Supplied records:

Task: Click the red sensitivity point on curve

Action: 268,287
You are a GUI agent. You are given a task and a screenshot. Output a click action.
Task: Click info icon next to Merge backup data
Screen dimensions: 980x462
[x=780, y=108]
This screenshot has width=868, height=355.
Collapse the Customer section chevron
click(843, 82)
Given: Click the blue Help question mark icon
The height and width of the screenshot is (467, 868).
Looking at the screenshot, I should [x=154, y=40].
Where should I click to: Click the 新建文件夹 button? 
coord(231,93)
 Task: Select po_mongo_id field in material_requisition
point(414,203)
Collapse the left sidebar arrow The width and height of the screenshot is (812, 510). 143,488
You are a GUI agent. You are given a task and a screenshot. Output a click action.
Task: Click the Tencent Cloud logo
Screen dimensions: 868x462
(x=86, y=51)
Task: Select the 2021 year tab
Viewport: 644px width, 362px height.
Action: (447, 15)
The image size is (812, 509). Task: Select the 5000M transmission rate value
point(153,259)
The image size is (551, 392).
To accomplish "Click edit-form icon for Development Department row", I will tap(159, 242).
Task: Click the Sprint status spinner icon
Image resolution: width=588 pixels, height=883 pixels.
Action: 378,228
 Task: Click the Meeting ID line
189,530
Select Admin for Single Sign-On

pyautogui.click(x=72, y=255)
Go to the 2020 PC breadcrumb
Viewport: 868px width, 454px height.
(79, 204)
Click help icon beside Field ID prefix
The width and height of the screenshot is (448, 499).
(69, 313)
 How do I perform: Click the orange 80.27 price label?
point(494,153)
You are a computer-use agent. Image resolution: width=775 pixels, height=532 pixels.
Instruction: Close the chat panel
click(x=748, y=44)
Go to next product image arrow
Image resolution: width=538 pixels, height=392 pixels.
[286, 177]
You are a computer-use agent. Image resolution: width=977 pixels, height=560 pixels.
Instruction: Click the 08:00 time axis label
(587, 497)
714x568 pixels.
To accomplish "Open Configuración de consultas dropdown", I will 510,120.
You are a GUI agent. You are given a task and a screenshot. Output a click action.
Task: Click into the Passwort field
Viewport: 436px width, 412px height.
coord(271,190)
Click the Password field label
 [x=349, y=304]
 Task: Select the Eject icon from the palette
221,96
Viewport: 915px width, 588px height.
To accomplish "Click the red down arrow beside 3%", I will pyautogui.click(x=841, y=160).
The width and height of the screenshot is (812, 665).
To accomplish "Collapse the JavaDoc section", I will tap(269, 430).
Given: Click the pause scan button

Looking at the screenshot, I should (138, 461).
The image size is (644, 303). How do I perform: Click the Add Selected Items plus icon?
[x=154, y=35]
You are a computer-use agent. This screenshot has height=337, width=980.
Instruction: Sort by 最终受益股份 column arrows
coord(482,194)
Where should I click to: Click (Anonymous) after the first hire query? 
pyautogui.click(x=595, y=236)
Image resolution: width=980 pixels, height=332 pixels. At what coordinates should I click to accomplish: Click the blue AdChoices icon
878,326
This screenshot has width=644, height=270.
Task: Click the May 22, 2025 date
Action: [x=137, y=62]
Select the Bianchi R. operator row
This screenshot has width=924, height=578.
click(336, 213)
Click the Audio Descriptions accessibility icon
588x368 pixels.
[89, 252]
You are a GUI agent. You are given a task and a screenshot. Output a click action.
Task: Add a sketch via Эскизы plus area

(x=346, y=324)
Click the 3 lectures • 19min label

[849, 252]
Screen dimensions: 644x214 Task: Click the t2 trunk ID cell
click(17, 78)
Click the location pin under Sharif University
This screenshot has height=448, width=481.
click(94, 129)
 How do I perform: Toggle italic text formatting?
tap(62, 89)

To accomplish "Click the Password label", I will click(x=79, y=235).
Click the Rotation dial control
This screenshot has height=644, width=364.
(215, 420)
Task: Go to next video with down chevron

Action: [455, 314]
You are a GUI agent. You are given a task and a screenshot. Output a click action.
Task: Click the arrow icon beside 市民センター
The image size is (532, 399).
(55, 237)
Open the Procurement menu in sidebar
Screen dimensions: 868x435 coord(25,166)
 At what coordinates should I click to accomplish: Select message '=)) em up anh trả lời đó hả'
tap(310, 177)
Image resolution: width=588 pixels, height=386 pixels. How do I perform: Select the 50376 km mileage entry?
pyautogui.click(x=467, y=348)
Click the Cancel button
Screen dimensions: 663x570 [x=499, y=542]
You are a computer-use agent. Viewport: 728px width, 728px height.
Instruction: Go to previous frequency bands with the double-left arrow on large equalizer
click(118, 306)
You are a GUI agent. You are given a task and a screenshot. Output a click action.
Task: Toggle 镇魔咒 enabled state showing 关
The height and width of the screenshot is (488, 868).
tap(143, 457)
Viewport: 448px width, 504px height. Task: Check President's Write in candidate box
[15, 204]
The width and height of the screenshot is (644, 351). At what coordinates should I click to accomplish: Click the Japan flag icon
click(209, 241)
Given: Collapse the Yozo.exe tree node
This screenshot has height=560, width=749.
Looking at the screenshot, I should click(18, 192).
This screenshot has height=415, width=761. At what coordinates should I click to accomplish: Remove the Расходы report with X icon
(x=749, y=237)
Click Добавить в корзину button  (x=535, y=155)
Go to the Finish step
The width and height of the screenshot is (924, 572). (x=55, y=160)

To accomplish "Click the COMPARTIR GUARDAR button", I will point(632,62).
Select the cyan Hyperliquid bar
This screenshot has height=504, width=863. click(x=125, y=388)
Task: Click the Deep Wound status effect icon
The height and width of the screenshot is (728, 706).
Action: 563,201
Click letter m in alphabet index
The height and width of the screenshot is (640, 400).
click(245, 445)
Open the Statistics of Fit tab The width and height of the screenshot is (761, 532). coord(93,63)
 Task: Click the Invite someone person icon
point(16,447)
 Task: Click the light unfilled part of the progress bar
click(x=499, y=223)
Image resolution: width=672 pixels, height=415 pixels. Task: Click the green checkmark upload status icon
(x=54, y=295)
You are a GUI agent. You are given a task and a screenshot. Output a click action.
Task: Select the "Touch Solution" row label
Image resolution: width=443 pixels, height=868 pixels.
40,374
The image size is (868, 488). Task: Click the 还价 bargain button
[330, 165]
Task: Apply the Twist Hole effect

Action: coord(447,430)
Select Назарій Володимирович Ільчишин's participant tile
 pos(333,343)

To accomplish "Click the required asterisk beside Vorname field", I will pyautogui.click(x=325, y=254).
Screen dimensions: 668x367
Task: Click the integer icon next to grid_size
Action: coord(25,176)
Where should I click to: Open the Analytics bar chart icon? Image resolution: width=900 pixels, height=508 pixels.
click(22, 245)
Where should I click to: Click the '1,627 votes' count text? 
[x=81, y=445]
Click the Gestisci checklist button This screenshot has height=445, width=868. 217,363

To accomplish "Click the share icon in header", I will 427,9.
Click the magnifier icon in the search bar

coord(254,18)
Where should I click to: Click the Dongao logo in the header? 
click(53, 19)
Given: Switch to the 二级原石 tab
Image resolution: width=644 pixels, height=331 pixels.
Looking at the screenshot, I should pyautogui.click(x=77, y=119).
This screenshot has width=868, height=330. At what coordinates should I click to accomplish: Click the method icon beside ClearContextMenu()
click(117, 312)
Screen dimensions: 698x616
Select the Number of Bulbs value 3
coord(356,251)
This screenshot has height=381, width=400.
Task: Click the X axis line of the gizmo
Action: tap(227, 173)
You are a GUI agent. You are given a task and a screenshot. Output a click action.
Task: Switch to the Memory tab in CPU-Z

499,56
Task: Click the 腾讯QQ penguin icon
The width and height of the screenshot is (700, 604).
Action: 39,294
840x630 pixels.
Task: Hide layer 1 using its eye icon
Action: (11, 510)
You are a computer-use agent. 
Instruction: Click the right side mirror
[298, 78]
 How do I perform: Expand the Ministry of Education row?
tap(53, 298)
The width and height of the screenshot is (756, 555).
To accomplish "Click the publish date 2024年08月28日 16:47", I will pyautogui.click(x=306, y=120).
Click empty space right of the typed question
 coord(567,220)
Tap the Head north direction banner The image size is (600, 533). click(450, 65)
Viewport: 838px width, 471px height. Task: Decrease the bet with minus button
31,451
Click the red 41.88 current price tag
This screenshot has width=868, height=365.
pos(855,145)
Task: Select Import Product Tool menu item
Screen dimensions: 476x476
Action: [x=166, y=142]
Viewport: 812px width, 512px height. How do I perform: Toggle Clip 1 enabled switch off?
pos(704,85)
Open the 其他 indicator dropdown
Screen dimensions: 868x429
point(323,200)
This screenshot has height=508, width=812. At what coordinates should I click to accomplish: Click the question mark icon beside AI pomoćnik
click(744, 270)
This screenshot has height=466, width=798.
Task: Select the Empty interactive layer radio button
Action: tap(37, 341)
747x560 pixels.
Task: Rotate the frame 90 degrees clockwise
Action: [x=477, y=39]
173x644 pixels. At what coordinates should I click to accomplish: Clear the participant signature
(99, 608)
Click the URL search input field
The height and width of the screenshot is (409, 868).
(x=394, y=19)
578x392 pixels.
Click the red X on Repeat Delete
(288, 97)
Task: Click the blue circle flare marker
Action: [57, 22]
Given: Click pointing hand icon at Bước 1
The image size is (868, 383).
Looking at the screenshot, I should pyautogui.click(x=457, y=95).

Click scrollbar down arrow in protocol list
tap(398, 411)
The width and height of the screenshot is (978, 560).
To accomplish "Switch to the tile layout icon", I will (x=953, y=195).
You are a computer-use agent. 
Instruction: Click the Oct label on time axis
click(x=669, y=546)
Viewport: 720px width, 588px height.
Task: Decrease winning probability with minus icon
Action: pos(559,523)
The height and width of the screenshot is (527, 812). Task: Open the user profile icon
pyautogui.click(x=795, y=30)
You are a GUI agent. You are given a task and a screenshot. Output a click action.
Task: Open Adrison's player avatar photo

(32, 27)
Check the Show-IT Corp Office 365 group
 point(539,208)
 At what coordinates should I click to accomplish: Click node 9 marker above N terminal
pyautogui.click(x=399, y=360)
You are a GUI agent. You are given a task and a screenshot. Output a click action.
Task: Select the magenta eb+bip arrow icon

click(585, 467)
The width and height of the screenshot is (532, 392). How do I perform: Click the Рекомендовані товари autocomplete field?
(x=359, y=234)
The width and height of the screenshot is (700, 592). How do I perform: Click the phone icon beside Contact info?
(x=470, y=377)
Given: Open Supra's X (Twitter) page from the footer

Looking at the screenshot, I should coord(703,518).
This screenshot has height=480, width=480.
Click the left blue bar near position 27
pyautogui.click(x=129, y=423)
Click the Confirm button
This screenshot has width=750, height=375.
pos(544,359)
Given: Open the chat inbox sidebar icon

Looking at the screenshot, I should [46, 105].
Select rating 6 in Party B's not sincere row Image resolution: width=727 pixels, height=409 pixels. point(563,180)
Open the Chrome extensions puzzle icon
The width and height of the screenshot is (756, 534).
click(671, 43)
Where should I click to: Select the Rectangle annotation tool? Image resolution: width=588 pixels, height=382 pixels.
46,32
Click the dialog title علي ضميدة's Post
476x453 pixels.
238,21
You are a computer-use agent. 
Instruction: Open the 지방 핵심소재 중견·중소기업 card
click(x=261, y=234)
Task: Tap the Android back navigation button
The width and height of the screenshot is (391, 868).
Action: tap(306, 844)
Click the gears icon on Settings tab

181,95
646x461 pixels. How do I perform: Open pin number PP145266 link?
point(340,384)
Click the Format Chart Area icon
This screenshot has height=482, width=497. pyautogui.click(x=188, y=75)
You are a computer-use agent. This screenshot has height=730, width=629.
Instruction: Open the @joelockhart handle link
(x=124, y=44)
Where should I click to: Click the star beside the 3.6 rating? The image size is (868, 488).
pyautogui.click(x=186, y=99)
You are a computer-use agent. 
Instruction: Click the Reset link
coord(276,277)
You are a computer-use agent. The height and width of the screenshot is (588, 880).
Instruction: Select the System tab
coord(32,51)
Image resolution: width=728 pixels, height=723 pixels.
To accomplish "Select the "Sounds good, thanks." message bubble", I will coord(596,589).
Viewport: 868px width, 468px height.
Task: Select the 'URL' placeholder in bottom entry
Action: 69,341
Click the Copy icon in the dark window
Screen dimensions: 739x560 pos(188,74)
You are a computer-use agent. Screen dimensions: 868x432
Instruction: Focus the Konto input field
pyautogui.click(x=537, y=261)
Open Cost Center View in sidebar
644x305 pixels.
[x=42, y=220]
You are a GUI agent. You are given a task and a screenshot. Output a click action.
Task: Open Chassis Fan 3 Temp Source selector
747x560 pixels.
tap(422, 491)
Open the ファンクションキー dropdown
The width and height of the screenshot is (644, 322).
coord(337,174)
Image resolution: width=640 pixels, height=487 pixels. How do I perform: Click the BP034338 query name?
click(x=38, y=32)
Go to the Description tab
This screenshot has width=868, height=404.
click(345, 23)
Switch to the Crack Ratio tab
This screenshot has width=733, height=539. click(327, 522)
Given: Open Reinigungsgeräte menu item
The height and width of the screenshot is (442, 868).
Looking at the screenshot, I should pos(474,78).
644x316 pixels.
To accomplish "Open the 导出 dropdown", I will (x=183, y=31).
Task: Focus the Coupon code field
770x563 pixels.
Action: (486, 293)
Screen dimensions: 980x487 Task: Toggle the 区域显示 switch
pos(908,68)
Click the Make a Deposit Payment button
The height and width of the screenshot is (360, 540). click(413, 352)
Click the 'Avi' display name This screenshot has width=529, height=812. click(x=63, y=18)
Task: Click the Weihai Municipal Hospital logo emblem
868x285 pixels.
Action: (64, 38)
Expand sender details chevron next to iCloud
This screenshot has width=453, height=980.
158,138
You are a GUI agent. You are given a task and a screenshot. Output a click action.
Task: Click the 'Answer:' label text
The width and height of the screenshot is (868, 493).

Prompt: Using the records above, copy word for word the line with "Select the Number of Bulbs value 3", the line with "Tap the Head", and every line between them.

Solution to this problem:
Select the Number of Bulbs value 3
coord(356,251)
This screenshot has height=381, width=400.
Task: Click the X axis line of the gizmo
Action: tap(227, 173)
You are a GUI agent. You are given a task and a screenshot. Output a click action.
Task: Switch to the Memory tab in CPU-Z

499,56
Task: Click the 腾讯QQ penguin icon
The width and height of the screenshot is (700, 604).
Action: 39,294
840x630 pixels.
Task: Hide layer 1 using its eye icon
Action: (11, 510)
You are a computer-use agent. 
Instruction: Click the right side mirror
[298, 78]
 How do I perform: Expand the Ministry of Education row?
tap(53, 298)
The width and height of the screenshot is (756, 555).
To accomplish "Click the publish date 2024年08月28日 16:47", I will pyautogui.click(x=306, y=120).
Click empty space right of the typed question
 coord(567,220)
Tap the Head north direction banner The image size is (600, 533). click(450, 65)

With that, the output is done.